Ce livre a été écrit dans les années 1990, à une époque où la notion de consentement était apparemment moins cruciale, et je pense qu’il aurait dû y rester. Cela pose en effet la question de la réédition d'ouvrages ne respectant plus les codes moraux en vigueur. Je ne peux pas le conseiller à de jeunes lecteurs ou de jeunes lectrices car il est pour moi crucial de discerner ce qui relève du romantisme, de la romance, de relations amoureuses équilibrées et respectueuses… du harcèlement, de la manipulation et de l’ascendant psychologique exercé ici non seulement par le protagoniste masculin mais par la famille de la protagoniste et, à mesure que Cerf Blanc gagne la confiance des habitants du village, par l’ensemble de ses proches. La protagoniste est prise au piège d’un prédateur sexuel.

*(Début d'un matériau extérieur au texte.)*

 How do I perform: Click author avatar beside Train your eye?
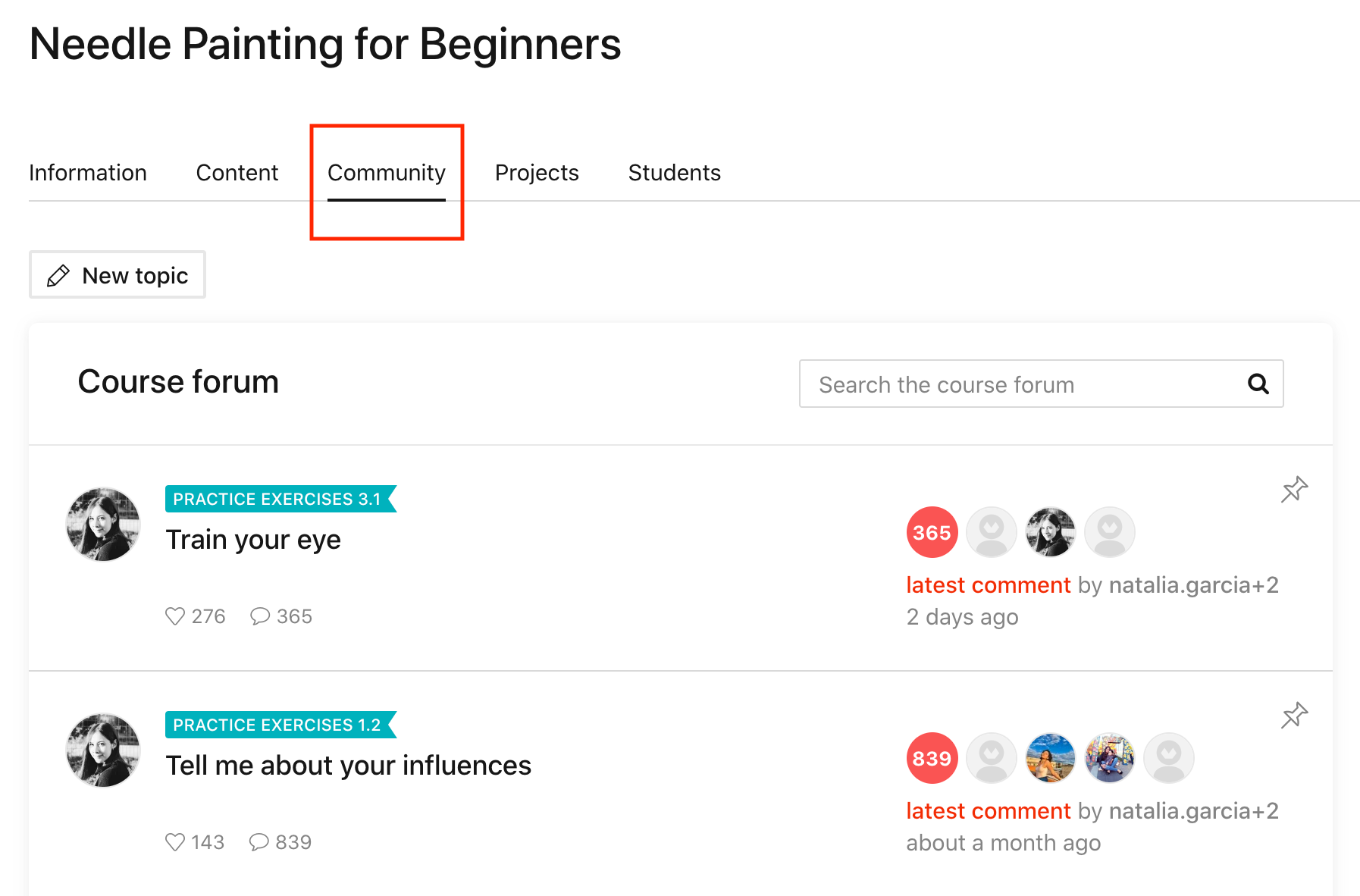point(103,525)
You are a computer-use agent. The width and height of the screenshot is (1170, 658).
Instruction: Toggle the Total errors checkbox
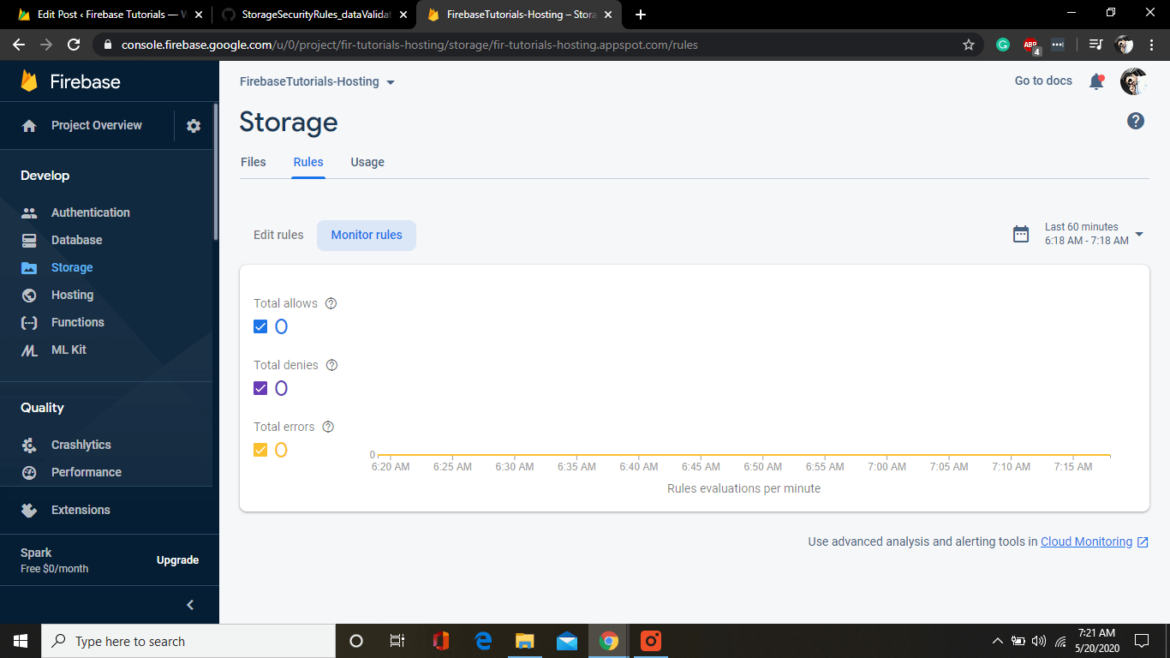pyautogui.click(x=260, y=450)
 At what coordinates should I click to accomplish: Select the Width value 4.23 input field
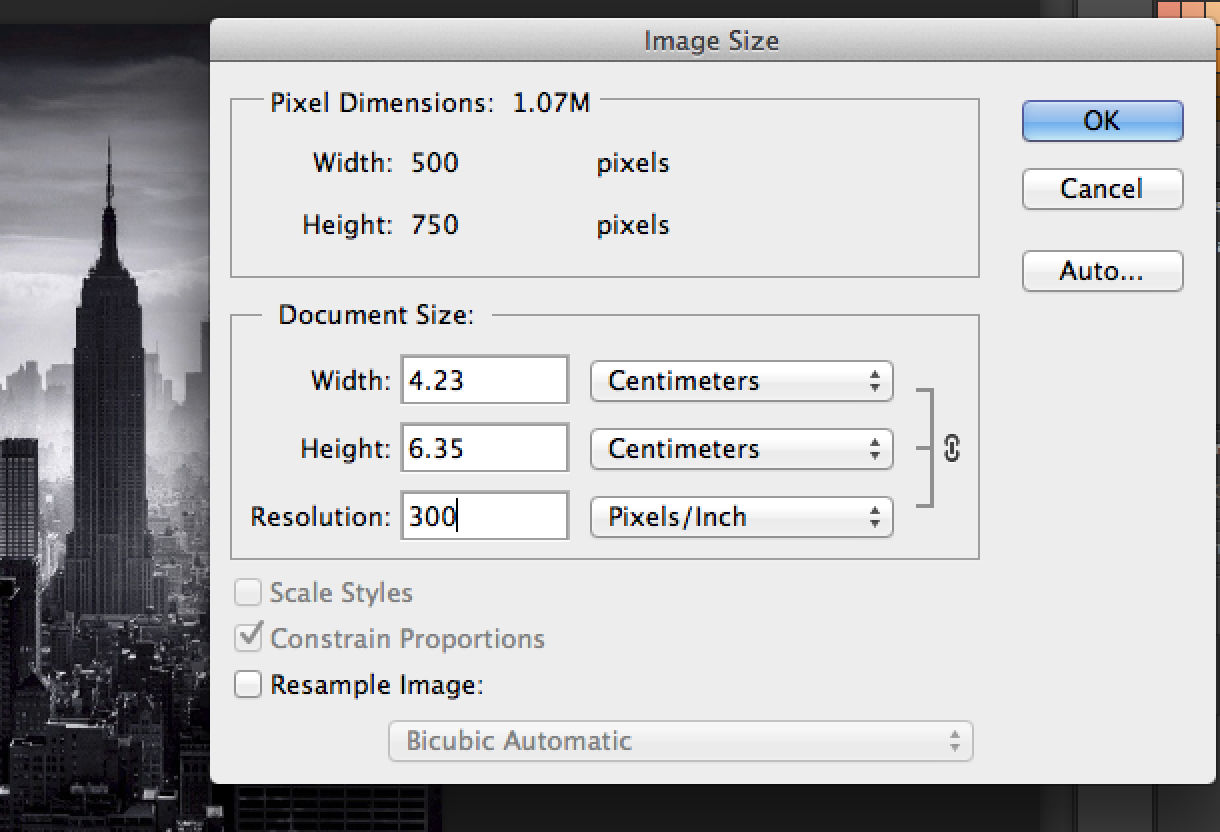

Ce n’est pas et cela ne devrait pas être considéré comme romantique.
Évidemment, Amy finit par céder mais est-ce par amour ou par pression sociale, par dépendance psychologique ? La dynamique va même s’inverser à un moment du récit, où ce sera elle qui voudra de Cerf Blanc et lui qui voudra partir. Évidemment (encore), elle désirait secrètement être avec lui mais ne le savait pas. Cela ne m’a pas détournée de ma sensation première car cela ressemble trop au « tu dis non mais tu sais que tu le veux vraiment » du type lourd dont on refuse les avances.
En points positifs, on peut dire que le style de l’auteur est simple, facile à lire. L’ouvrage détonne un peu dans le registre des romances historiques par sa violence, non seulement entre les protagonistes mais aussi à travers des scènes de viol et de fusillades. Cette singularité dans un genre aux codes d’écriture assez figés pourra plaire à certains. Je pense que cela peut aussi avoir un intérêt plus académique, en termes d'étude de l'évolution des histoires d'amour décrites par les romances et de l'impact de l'époque d'écriture sur les dynamiques relationnelles des amoureux.
La couverture, assez sobre, est sympathique, à mille lieues du kitsch de la couverture originale américaine.
Ce tome est le deuxième tome de la série Comanche. Il peut se lire sans avoir lu le premier, même si les protagonistes du premier tome et leurs enfants sont des personnages secondaires importants de ce tome-ci.
En résumé, je conseille ce livre aux personnes qui aiment quand les héroïnes sont « forcées » et à celles à la recherche d’une romance où le passé n’est justement pas romancé mais sombre et violent.